I left it out of initial scope because it adds real infrastructure complexity: sending systems, opt-out compliance, rate limiting. Getting the core platform right first was more important than building a powerful feature on an unstable foundation. This is a clear Phase 2 priority.


06
What I'd validate

Honest reflection: what's still unfinished

The flyout / expanded view needs rework The detail panel that opens when you click a permit record has good information density, but the layout flow isn't intuitive yet. A coordinator under pressure should scan it in under 5 seconds. Right now it's closer to 12. That gap is the next design problem to solve.
?
The first question I'd ask real coordinators Does this actually reduce toggling, or does it just look like it does? I'd want to watch someone use ClearTrack on a real busy day with 20+ jobs and count how many times they left the platform. That number is the real metric.
!
The biggest risk isn't usability, it's trust My team moved platforms twice in two years. We got genuinely excited about a team that finally understood us, then watched it dissolve at the deadline. Any migration has to be invisible: no steep onboarding curve, no data loss. If ClearTrack asks too much of a team already worn down by transitions, it won't get adopted regardless of how well it works.
The one question I'd want every tester to answer "Does this feel like it was built by someone who actually does your job?" That's the bar every previous tool failed to clear. It's the standard I'm holding ClearTrack to.

07
Reflection

What this project is really about

ClearTrack isn't a polished client deliverable. It's what happens when someone with deep domain expertise finally has the tools to articulate what the right solution looks like.

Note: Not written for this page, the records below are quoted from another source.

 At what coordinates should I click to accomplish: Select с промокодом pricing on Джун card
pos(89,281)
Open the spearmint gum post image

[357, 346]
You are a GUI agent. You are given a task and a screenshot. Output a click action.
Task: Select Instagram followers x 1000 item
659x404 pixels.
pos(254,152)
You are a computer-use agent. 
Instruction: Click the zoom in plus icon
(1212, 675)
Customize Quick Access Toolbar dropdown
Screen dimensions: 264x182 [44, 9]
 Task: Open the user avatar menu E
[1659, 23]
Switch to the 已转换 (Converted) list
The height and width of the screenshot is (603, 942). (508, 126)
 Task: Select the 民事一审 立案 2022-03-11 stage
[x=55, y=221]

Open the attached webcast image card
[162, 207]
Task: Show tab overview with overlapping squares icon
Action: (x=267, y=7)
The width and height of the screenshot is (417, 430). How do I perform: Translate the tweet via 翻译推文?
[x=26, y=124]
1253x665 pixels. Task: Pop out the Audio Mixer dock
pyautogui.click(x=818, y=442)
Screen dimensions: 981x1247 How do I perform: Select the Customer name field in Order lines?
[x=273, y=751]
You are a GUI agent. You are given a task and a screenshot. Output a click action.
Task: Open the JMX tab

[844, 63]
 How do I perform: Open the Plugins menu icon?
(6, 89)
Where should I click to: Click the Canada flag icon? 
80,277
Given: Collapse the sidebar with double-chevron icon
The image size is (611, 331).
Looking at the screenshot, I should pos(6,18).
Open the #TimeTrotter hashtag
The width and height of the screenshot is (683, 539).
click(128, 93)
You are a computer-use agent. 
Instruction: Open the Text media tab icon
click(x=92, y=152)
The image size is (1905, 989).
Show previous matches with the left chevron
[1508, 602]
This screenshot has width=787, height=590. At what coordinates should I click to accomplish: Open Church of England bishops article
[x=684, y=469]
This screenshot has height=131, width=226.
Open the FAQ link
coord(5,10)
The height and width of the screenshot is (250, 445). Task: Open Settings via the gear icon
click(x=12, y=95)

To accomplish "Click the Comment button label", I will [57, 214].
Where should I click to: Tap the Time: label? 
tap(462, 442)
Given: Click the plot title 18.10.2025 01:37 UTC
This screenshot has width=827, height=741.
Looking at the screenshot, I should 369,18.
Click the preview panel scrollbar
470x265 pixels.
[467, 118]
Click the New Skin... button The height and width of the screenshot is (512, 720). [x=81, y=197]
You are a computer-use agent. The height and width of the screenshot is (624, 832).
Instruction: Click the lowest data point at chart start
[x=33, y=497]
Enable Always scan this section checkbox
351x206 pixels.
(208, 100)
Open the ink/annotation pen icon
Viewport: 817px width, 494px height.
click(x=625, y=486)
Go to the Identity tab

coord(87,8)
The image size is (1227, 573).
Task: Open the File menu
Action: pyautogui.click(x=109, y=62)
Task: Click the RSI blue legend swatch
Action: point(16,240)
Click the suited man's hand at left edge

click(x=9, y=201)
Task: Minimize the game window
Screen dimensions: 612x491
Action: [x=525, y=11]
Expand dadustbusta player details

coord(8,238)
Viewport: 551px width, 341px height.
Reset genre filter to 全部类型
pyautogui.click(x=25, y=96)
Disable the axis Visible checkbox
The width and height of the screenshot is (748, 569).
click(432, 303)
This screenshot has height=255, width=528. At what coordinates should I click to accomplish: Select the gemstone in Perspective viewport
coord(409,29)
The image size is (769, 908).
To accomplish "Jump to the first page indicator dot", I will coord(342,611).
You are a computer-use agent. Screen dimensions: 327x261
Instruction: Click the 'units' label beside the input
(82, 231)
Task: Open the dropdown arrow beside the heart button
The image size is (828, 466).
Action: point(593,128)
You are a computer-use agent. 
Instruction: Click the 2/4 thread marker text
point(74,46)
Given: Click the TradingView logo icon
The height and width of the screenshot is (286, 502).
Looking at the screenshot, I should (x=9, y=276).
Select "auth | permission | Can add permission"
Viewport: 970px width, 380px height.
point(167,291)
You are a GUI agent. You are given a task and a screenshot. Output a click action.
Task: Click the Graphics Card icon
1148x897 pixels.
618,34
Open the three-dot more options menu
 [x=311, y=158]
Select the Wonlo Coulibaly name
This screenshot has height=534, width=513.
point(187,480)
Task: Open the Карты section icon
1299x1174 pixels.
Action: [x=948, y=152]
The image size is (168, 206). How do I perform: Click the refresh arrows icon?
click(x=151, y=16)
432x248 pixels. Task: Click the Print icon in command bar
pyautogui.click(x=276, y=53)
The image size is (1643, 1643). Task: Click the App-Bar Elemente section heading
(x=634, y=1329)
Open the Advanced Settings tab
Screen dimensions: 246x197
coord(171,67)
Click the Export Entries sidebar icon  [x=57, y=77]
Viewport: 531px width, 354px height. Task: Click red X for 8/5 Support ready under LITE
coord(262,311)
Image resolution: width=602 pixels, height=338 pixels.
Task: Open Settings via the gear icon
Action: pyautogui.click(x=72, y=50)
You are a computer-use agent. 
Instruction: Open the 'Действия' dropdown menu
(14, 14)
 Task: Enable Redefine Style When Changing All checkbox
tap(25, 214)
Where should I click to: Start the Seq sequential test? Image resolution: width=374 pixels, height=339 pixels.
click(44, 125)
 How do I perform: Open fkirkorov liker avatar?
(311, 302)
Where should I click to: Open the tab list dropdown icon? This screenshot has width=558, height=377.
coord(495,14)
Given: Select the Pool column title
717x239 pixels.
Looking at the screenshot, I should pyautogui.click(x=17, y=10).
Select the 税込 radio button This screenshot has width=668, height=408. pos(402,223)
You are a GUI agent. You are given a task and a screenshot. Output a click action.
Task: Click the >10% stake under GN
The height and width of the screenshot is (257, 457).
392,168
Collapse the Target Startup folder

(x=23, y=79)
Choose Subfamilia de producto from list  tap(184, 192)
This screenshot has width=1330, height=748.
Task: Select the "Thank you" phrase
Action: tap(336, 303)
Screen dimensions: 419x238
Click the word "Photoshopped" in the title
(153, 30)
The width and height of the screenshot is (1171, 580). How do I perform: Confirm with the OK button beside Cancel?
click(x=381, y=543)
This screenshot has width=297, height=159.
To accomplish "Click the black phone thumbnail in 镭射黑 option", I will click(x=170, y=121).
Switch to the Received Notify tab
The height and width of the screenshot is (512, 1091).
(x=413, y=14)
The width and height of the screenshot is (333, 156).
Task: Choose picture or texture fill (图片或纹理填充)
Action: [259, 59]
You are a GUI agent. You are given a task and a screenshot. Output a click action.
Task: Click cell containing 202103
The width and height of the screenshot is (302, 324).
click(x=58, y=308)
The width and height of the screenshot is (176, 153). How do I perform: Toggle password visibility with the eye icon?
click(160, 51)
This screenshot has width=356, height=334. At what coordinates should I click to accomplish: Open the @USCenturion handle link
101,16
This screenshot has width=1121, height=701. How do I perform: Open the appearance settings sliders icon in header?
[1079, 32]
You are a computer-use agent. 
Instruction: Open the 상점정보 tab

I wasn't the developer who built Wrench Connect. I wasn't the stakeholder who decided to move to Service Titan. I was the coordinator in the middle, the one who imported 898 permit records by hand, held meetings with developers across multiple time zones trying to explain what "easier" actually meant, and built the Excel workarounds that kept the operation running while the real platforms were failing.

ClearTrack is my attempt to show, to myself and to anyone hiring, that I understand this problem from the inside. Not just the interface, but the workflow underneath it. Not just the features, but why each one earns its place.